*Problem*
For this exercise, write out only the lines of the entries below from the one with "Instruction: Switch to the Dashboard tab" up to and including the one with "Add a course in Thursday's first period", exactly as they are. Pictures stay out.

Collected data:
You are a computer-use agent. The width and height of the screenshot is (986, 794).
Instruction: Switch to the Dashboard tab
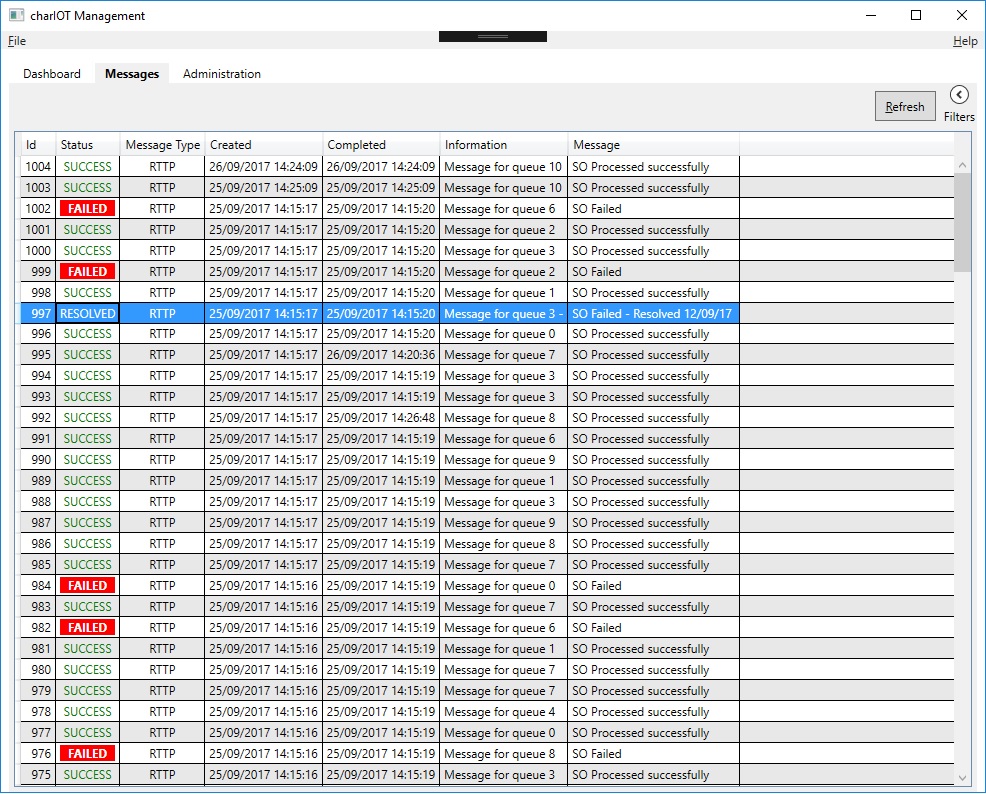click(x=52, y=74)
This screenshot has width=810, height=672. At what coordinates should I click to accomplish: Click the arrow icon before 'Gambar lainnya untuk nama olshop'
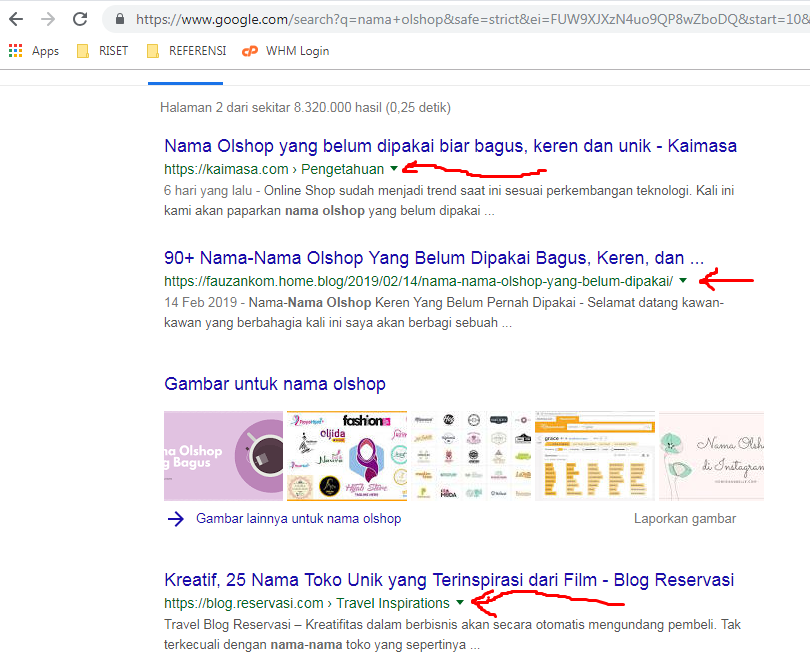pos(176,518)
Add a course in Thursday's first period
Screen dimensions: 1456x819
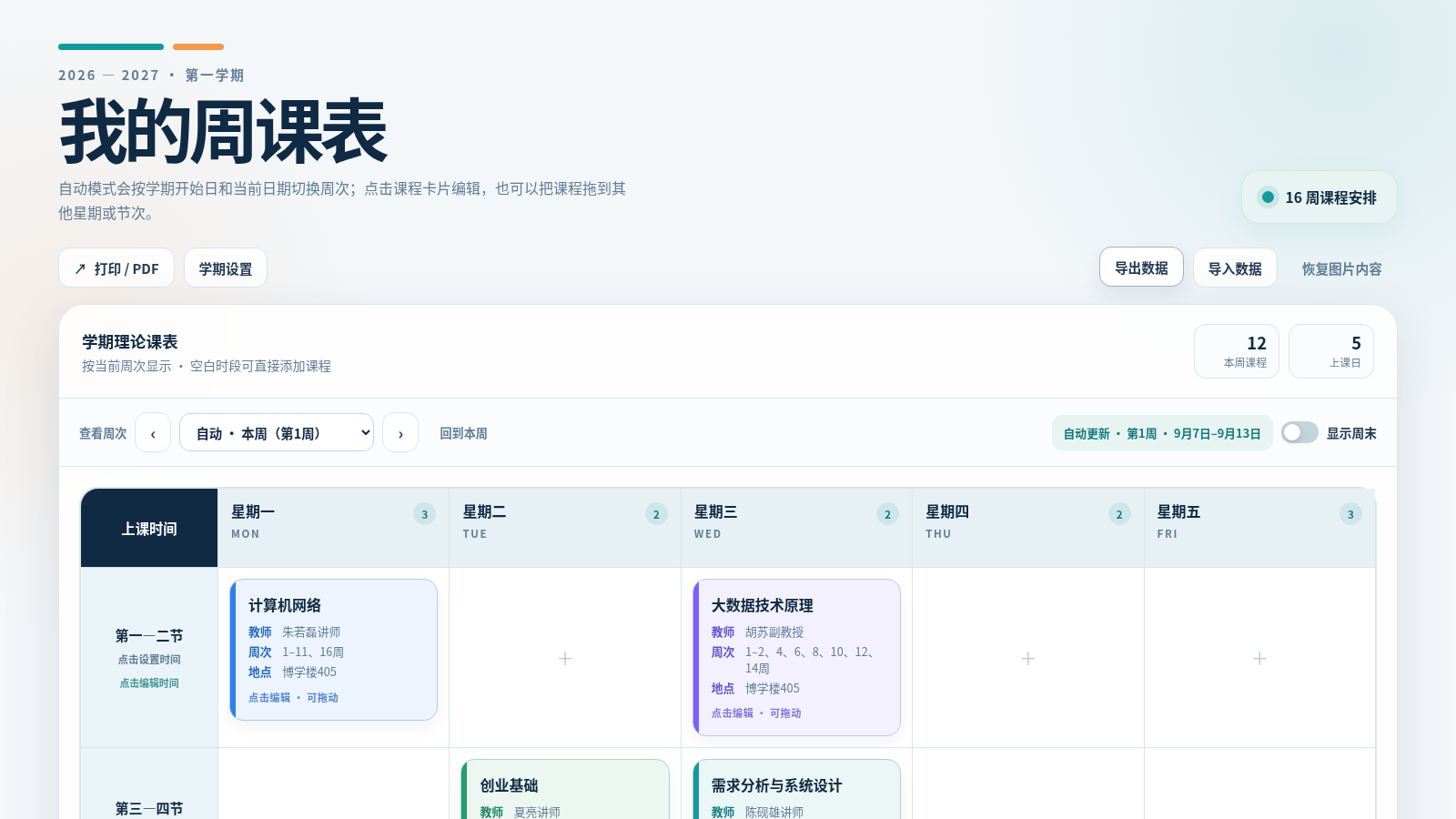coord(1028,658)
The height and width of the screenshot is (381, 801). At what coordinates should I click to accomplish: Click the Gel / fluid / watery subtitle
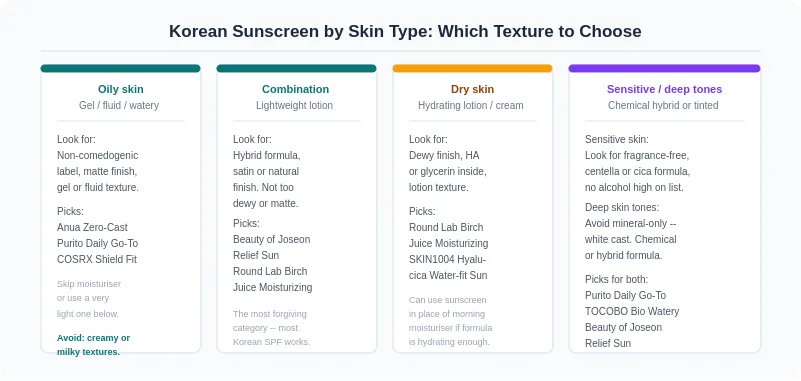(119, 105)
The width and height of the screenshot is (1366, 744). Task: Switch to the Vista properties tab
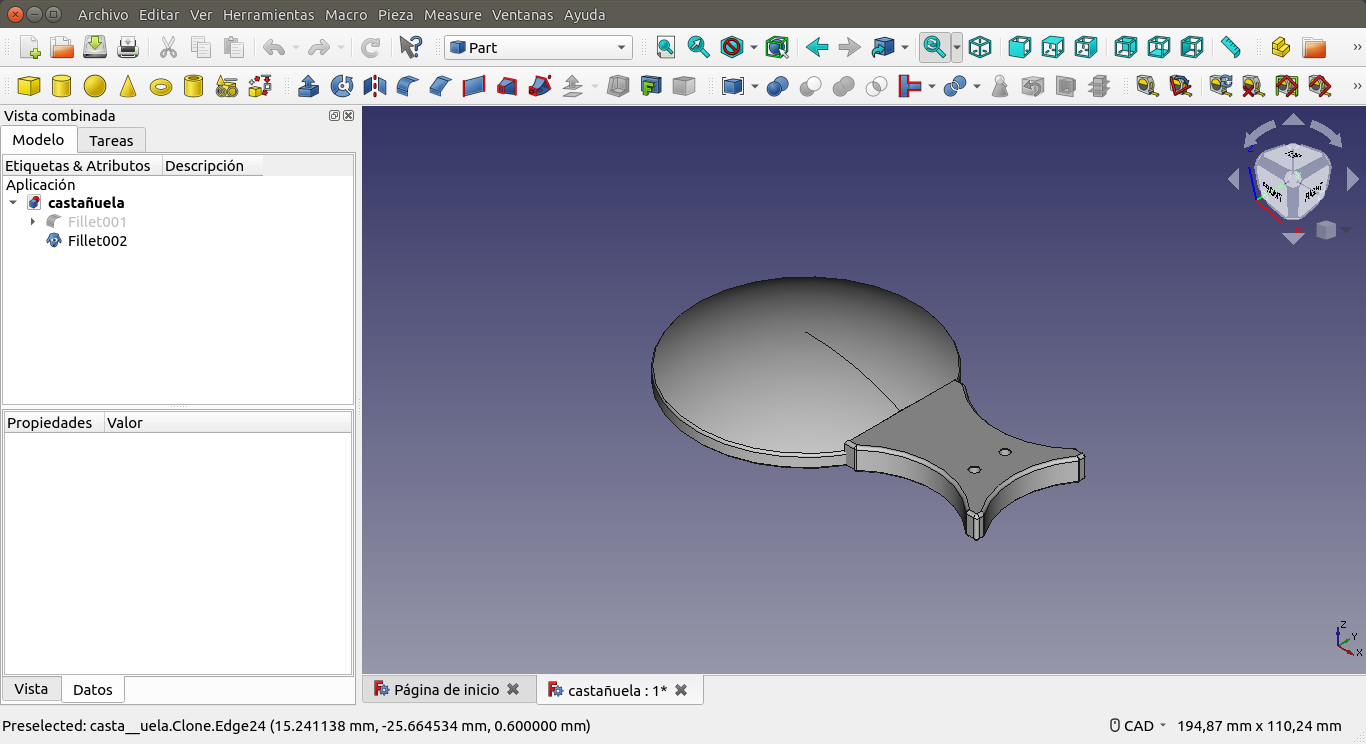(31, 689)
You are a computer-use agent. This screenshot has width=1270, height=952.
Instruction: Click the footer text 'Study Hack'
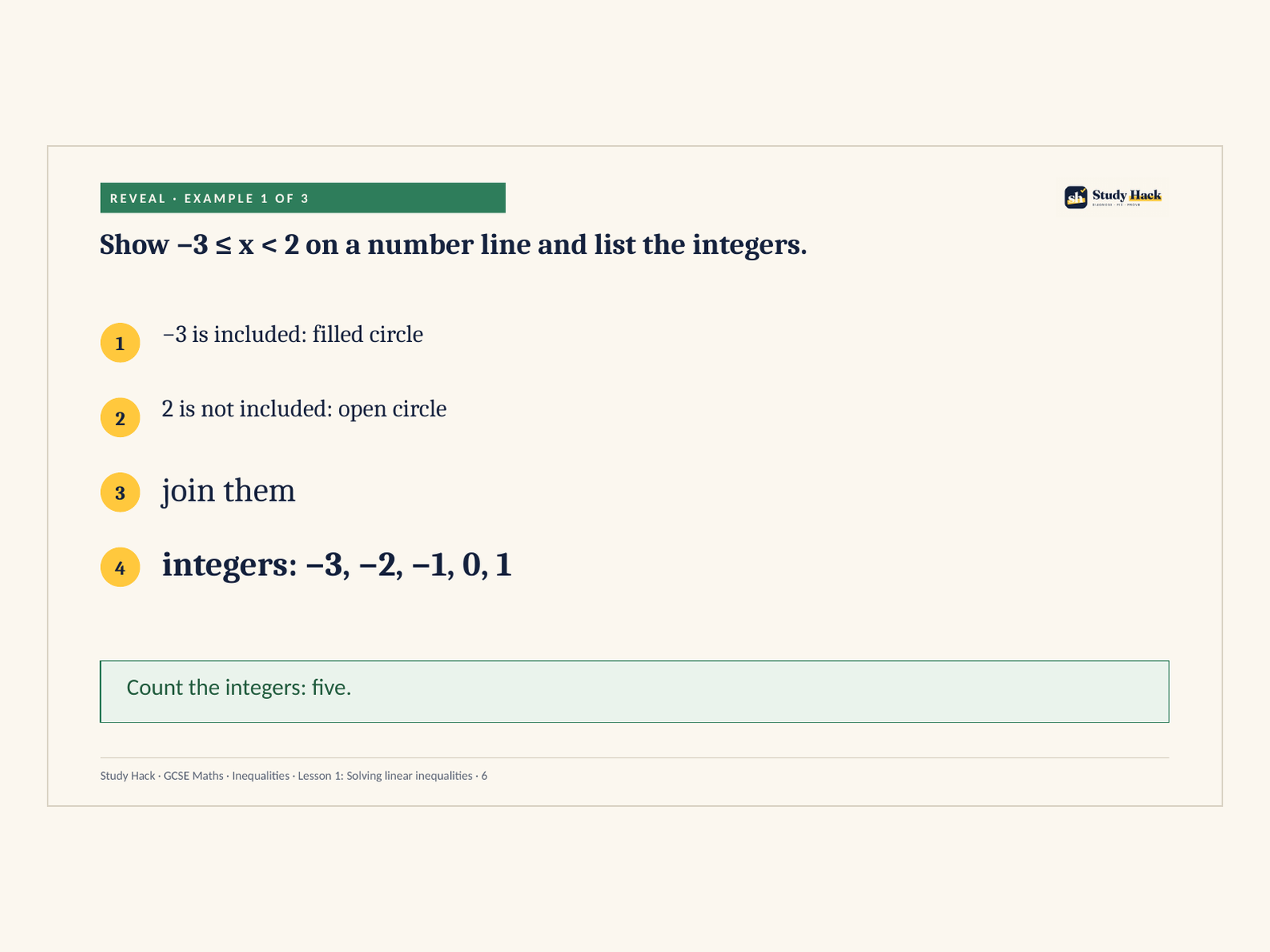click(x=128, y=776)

*Task answer*
Instruction: Switch to the Dashboard tab
click(x=52, y=74)
This screenshot has width=810, height=672. At what coordinates should I click to accomplish: Click the arrow icon before 'Gambar lainnya untuk nama olshop'
pos(176,518)
Add a course in Thursday's first period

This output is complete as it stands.